▶ Problem to solve: Report all lines in the records that hold the string "This".

▶ Records supplied:
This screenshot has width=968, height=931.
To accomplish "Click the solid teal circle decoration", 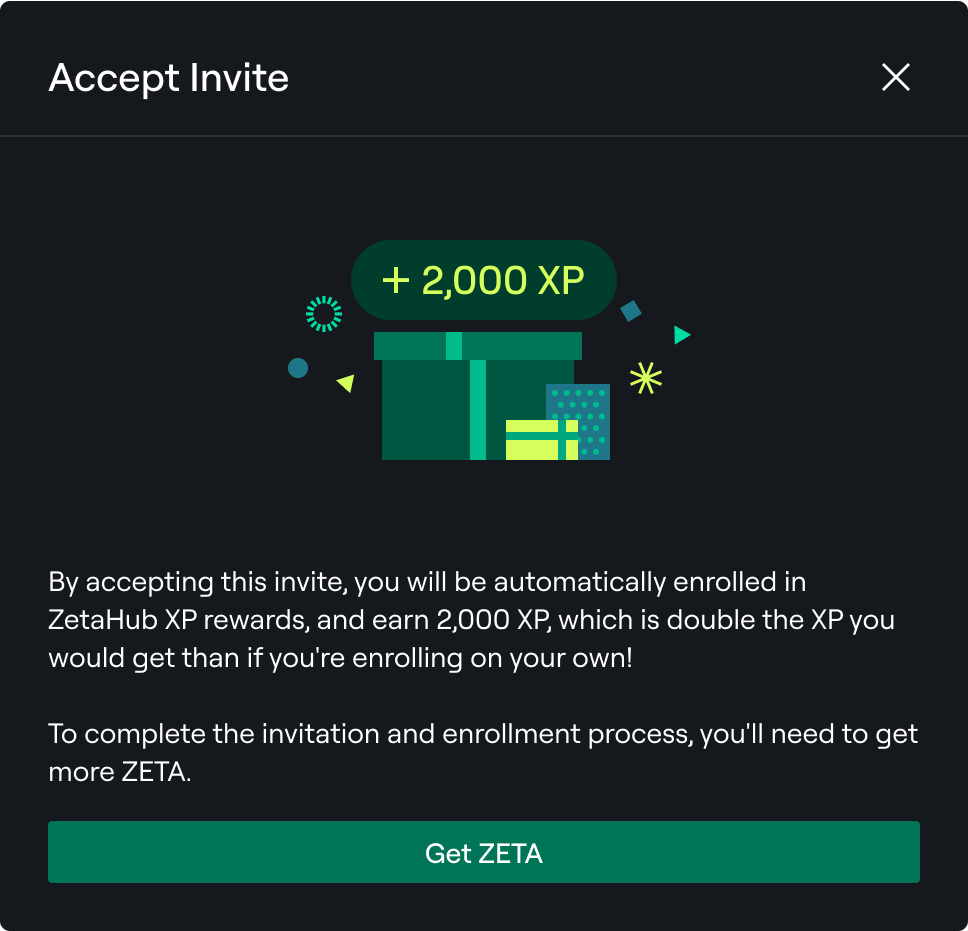I will click(x=297, y=368).
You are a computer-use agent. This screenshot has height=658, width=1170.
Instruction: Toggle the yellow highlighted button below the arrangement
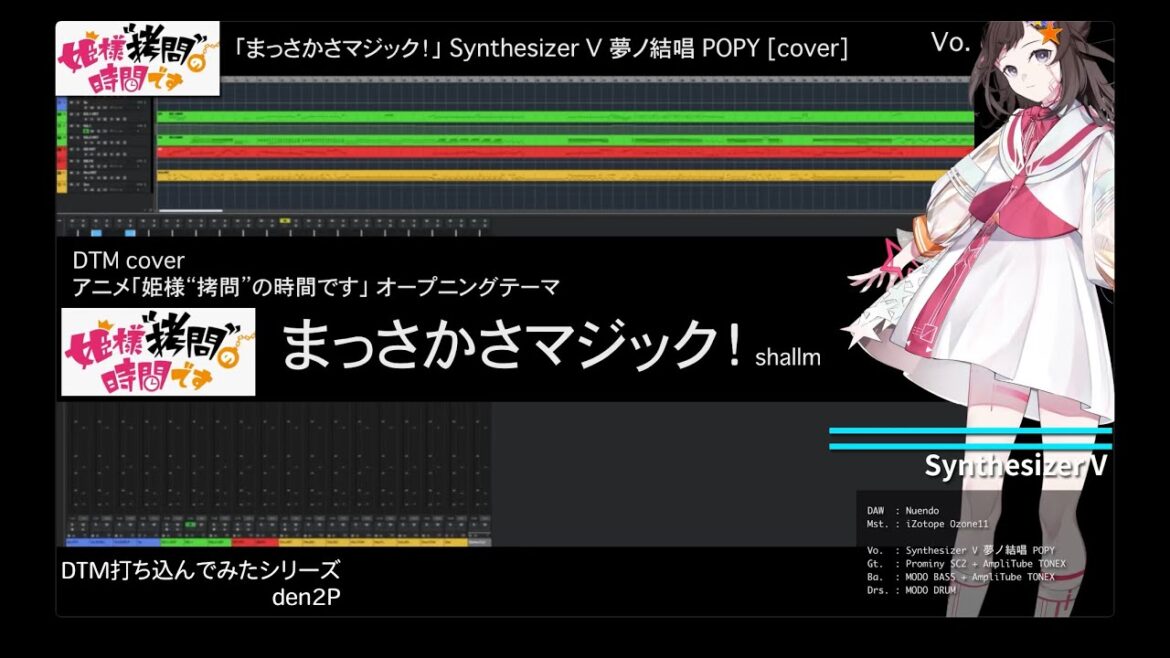coord(285,220)
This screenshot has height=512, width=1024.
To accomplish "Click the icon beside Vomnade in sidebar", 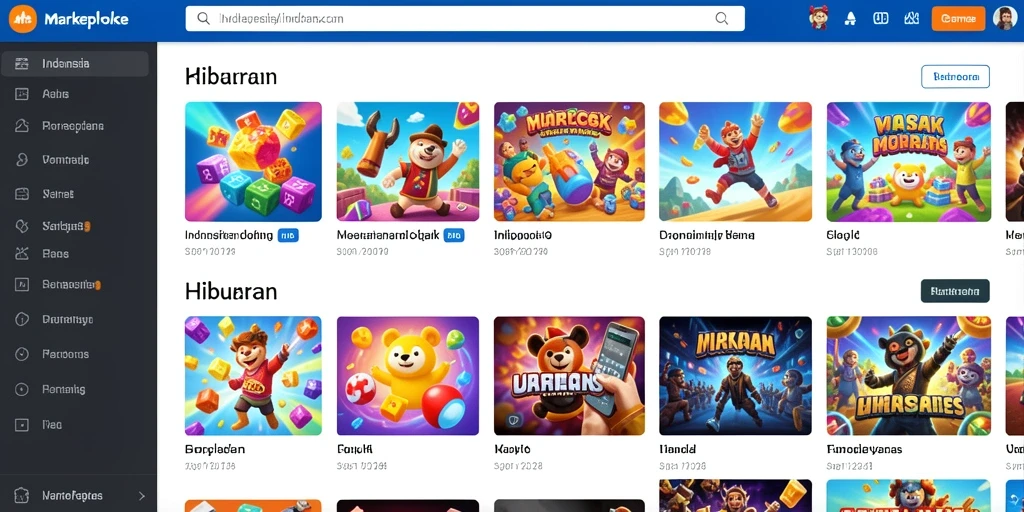I will pyautogui.click(x=22, y=160).

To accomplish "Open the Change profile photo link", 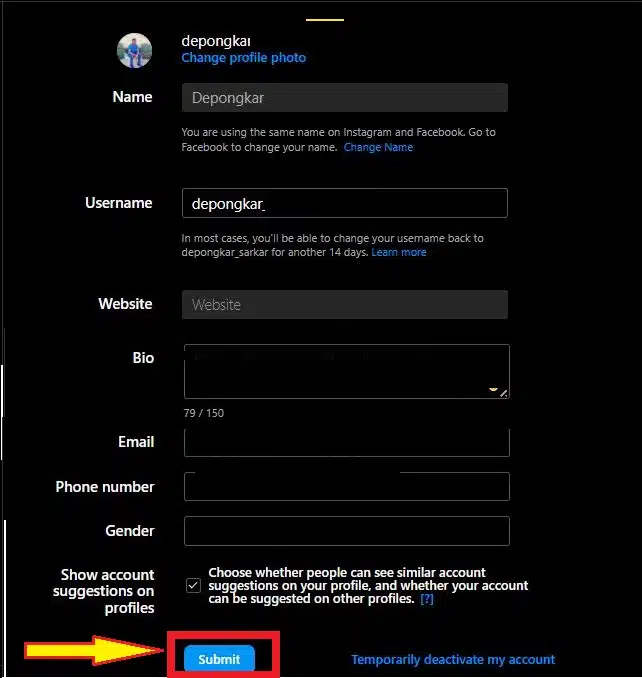I will 243,58.
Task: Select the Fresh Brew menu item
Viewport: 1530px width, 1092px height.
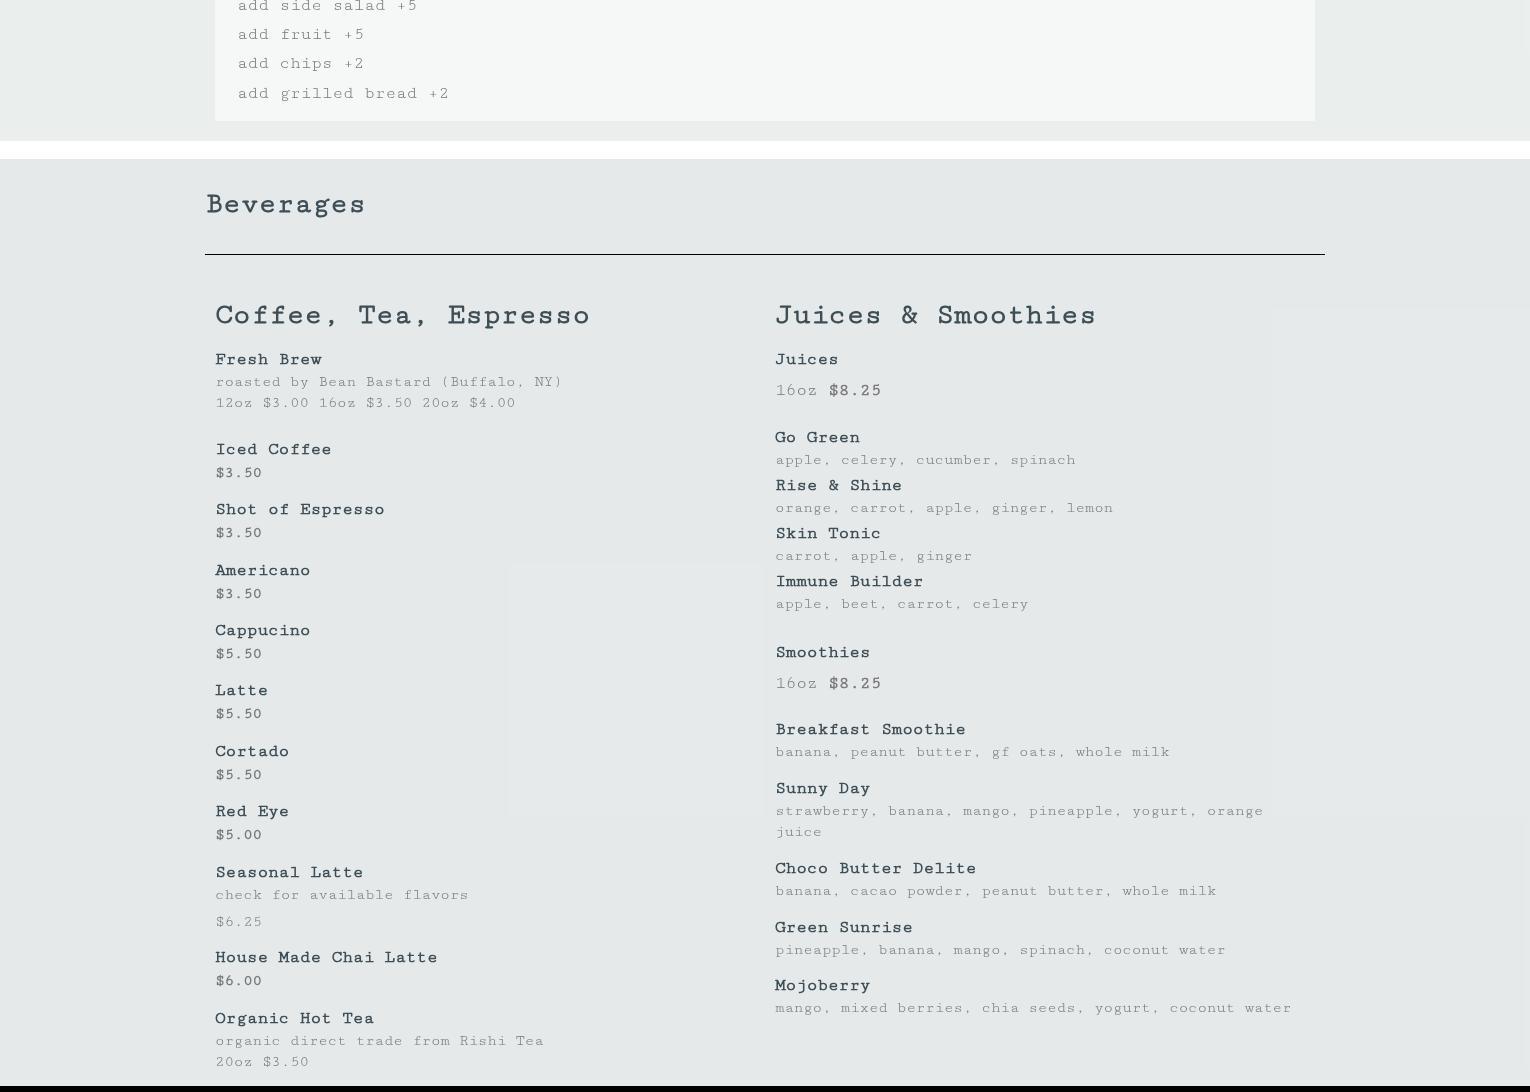Action: [x=268, y=360]
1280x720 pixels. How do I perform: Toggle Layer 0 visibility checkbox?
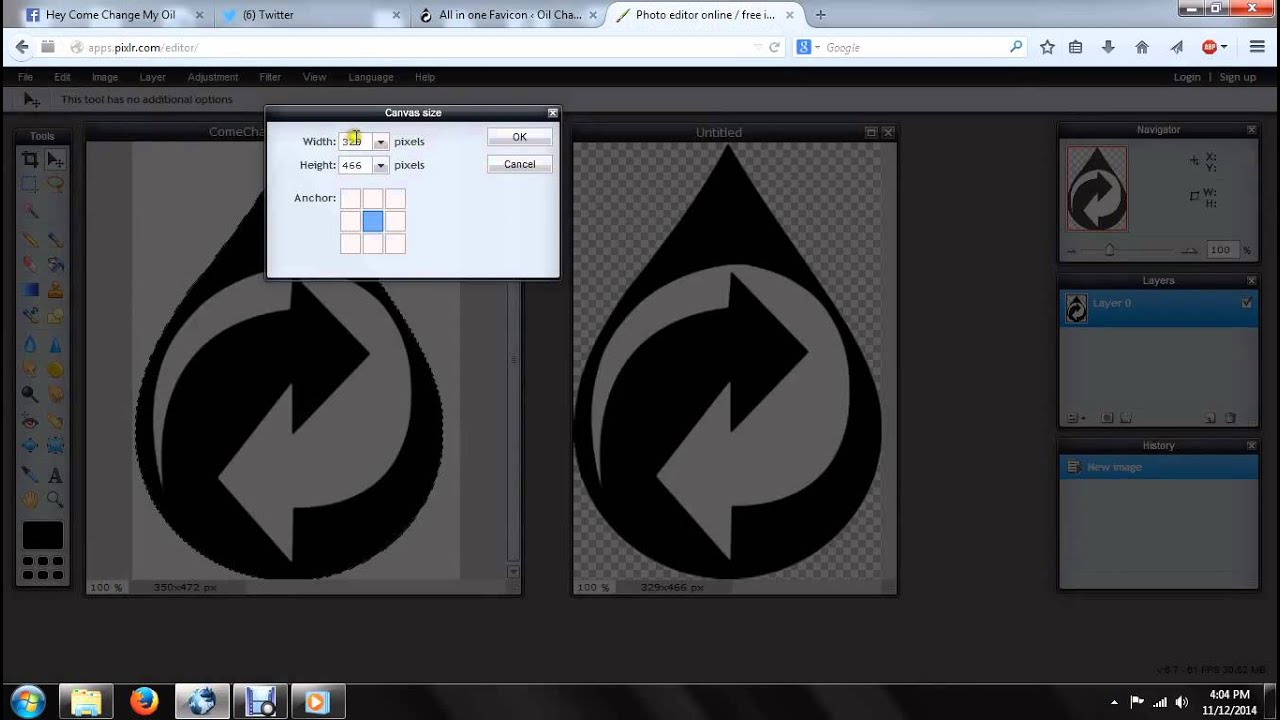(1246, 303)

▶ Task output:
This screenshot has width=968, height=931.
You are a computer-use agent. This screenshot has height=658, width=1170.
This screenshot has height=512, width=1024.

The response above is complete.